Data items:
* * * * * * *

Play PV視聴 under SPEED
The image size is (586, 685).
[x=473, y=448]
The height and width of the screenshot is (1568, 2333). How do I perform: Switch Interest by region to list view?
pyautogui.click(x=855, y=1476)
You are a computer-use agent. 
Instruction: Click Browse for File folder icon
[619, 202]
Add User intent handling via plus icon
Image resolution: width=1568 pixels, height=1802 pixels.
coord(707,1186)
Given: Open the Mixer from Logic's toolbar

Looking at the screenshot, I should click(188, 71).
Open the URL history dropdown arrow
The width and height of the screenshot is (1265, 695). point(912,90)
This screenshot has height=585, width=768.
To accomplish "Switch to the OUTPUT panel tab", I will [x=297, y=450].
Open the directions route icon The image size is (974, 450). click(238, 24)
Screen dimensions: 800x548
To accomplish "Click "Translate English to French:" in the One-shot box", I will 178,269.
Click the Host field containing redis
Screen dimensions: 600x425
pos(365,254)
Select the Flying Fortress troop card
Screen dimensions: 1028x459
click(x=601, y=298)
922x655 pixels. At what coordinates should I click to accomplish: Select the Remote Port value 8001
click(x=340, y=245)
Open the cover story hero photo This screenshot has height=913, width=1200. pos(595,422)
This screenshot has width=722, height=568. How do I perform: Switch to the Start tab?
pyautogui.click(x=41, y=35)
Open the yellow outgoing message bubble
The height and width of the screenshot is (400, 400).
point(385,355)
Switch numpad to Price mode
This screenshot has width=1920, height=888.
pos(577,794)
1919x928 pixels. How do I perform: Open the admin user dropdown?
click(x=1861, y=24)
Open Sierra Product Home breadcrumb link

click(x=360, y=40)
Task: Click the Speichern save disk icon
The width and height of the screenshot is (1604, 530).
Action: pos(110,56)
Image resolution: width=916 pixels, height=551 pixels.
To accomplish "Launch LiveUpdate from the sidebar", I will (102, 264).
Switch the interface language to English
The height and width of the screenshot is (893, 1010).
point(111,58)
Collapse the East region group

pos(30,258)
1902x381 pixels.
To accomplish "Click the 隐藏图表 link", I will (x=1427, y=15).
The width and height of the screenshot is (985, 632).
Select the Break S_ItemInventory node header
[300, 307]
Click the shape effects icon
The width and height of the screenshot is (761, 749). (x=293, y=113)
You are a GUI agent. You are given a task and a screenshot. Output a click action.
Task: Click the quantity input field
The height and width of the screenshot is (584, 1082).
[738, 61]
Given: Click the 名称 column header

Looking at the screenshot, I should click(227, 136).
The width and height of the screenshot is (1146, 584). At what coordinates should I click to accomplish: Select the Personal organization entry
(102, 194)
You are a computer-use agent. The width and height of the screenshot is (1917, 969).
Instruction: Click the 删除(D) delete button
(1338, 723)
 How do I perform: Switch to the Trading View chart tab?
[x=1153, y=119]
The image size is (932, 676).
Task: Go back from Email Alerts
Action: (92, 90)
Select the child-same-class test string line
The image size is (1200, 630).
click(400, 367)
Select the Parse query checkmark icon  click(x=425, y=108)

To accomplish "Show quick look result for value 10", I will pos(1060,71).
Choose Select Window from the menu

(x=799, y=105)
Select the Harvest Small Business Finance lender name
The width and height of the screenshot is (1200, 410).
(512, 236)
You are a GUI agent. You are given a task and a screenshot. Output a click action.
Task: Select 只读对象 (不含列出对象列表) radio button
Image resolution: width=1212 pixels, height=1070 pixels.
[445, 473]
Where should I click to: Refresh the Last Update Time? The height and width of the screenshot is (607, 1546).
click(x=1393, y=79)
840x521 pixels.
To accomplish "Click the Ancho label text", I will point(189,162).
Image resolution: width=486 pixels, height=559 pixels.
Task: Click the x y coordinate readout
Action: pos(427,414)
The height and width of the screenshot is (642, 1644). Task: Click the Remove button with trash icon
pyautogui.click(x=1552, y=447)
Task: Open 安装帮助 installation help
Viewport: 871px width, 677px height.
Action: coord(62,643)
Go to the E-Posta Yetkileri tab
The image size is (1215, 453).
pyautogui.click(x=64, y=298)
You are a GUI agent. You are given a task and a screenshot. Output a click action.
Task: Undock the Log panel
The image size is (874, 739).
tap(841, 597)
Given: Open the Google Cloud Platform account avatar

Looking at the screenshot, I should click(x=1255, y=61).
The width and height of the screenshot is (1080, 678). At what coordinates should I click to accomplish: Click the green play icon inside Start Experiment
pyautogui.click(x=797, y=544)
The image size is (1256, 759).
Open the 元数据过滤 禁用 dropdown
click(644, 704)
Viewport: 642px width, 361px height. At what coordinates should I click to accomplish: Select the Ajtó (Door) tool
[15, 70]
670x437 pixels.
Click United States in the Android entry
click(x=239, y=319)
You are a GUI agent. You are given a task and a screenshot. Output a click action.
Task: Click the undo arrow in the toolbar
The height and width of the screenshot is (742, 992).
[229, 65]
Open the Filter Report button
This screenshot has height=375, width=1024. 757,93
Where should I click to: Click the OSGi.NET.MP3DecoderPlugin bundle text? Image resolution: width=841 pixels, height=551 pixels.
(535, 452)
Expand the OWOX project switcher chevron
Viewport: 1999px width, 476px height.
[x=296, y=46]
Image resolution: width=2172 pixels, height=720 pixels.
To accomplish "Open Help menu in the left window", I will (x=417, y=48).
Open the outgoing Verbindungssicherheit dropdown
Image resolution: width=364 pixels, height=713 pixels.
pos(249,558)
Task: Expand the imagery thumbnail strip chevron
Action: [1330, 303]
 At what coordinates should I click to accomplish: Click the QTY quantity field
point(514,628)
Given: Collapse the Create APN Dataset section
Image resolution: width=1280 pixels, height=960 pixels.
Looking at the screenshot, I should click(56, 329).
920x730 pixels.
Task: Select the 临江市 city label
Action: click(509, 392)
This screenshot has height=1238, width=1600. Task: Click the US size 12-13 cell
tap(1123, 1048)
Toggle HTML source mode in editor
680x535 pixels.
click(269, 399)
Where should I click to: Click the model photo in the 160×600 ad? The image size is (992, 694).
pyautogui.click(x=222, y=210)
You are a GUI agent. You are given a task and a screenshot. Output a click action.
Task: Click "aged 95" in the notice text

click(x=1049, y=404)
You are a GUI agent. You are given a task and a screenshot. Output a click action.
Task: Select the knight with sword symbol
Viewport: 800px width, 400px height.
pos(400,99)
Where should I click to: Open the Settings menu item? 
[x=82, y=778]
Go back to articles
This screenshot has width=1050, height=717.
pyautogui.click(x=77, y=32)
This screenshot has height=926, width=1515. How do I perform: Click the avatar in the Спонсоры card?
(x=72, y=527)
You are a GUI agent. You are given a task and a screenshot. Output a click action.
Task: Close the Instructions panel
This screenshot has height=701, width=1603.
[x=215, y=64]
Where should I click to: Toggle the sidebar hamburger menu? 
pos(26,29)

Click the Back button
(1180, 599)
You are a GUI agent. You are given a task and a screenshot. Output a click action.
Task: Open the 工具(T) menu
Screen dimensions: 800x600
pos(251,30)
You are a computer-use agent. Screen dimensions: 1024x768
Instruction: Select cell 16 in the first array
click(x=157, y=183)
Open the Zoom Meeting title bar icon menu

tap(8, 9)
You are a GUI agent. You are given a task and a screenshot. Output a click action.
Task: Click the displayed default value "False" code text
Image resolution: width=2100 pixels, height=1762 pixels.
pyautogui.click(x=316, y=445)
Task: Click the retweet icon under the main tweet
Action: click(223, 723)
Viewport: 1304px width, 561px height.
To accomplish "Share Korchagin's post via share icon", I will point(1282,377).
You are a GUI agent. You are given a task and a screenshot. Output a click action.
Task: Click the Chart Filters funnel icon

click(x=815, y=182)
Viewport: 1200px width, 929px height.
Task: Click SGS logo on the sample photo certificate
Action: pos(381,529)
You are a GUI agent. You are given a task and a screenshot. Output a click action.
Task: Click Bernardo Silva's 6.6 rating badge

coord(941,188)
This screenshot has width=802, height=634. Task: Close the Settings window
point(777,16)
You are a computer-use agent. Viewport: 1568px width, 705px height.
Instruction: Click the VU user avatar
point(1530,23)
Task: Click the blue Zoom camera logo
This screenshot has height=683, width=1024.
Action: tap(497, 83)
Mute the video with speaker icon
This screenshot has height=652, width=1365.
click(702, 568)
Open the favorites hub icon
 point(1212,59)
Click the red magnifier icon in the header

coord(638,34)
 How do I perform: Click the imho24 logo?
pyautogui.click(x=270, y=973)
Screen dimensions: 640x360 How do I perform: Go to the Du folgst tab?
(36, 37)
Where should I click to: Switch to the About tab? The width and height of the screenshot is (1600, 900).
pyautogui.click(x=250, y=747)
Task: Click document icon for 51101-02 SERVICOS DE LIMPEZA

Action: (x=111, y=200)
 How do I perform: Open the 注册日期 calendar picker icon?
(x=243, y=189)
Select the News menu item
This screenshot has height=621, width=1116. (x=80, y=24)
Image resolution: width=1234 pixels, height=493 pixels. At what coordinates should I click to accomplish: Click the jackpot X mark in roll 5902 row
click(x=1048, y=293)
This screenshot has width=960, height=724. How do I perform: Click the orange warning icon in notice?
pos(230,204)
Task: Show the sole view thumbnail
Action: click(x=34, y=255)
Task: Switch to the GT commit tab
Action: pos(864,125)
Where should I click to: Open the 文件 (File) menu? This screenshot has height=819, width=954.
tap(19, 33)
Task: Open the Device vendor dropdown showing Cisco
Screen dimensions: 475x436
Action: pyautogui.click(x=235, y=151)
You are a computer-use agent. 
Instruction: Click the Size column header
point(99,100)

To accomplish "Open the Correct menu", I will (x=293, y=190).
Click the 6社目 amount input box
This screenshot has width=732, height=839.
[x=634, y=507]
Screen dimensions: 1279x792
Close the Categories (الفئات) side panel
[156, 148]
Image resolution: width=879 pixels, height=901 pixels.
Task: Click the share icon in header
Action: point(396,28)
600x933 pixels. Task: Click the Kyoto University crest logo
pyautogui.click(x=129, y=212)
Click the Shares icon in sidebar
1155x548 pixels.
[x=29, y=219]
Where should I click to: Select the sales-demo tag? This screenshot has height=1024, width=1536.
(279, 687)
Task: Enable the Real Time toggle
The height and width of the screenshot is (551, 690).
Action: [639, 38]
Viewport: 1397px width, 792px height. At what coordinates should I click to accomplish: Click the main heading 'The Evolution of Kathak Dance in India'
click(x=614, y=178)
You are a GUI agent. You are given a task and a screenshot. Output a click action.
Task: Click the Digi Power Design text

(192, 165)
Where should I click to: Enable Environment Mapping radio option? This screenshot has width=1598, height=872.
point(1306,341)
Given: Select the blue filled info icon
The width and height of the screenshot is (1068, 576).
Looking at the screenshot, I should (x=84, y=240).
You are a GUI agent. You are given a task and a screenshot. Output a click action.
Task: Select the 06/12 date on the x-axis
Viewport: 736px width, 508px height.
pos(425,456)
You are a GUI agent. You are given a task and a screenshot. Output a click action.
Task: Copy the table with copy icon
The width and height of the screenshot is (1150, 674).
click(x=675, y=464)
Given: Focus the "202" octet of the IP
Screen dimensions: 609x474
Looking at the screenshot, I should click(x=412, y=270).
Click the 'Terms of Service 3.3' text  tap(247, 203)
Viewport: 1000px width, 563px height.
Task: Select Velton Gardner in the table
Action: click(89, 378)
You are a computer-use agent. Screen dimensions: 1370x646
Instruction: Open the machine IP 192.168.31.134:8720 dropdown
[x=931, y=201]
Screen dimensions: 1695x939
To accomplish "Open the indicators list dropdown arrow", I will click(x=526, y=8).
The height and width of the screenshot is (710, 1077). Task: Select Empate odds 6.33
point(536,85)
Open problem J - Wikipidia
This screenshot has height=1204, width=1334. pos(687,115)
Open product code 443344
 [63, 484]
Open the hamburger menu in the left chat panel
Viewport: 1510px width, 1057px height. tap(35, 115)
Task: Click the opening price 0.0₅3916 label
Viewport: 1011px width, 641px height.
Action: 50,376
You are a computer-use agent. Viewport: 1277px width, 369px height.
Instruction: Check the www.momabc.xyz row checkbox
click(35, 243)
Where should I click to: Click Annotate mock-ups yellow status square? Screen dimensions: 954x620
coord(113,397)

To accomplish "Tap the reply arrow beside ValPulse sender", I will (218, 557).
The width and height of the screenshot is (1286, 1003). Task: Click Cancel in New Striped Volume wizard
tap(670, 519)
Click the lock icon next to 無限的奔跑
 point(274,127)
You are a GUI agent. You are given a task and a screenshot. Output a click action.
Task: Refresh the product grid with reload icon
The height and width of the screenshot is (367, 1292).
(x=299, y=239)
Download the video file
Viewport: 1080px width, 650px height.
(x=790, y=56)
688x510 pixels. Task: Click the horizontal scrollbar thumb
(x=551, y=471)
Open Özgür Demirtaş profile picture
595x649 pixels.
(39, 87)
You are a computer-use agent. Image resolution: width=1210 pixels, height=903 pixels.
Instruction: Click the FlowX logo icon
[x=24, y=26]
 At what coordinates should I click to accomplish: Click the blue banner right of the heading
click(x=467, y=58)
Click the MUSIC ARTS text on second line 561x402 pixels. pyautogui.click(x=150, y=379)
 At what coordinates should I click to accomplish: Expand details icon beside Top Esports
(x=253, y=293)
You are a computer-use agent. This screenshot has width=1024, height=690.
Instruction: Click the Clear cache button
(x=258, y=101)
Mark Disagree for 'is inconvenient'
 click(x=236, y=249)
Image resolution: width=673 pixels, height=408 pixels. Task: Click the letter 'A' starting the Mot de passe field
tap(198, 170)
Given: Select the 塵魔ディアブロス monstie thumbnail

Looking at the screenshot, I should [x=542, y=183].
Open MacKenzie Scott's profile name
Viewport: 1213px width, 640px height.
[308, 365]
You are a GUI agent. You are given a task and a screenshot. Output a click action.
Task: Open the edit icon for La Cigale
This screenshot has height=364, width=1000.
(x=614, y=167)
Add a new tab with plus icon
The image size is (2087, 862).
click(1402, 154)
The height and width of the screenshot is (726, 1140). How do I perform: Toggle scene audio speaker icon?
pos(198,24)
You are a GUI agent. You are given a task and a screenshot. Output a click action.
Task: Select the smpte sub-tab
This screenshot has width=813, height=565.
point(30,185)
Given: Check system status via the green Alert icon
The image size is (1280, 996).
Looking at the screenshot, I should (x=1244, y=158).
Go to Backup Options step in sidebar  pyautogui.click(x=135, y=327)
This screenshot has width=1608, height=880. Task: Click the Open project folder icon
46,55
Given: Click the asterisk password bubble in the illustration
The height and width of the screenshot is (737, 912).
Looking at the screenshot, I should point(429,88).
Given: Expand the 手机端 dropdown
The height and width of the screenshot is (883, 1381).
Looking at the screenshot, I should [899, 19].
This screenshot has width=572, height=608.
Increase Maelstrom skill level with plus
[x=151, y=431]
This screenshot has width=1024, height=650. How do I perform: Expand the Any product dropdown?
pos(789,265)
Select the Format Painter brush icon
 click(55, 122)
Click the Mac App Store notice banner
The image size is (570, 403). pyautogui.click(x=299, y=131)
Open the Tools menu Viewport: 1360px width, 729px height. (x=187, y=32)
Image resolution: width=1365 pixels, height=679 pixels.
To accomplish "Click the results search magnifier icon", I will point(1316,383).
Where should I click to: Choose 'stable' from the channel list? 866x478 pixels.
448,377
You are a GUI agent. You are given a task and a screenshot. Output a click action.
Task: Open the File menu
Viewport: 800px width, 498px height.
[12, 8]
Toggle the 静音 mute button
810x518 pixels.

* * * * * * *

Exercise: Return, from the data, each line where the string "name" occurs.

Response area:
Select the Harvest Small Business Finance lender name
Open MacKenzie Scott's profile name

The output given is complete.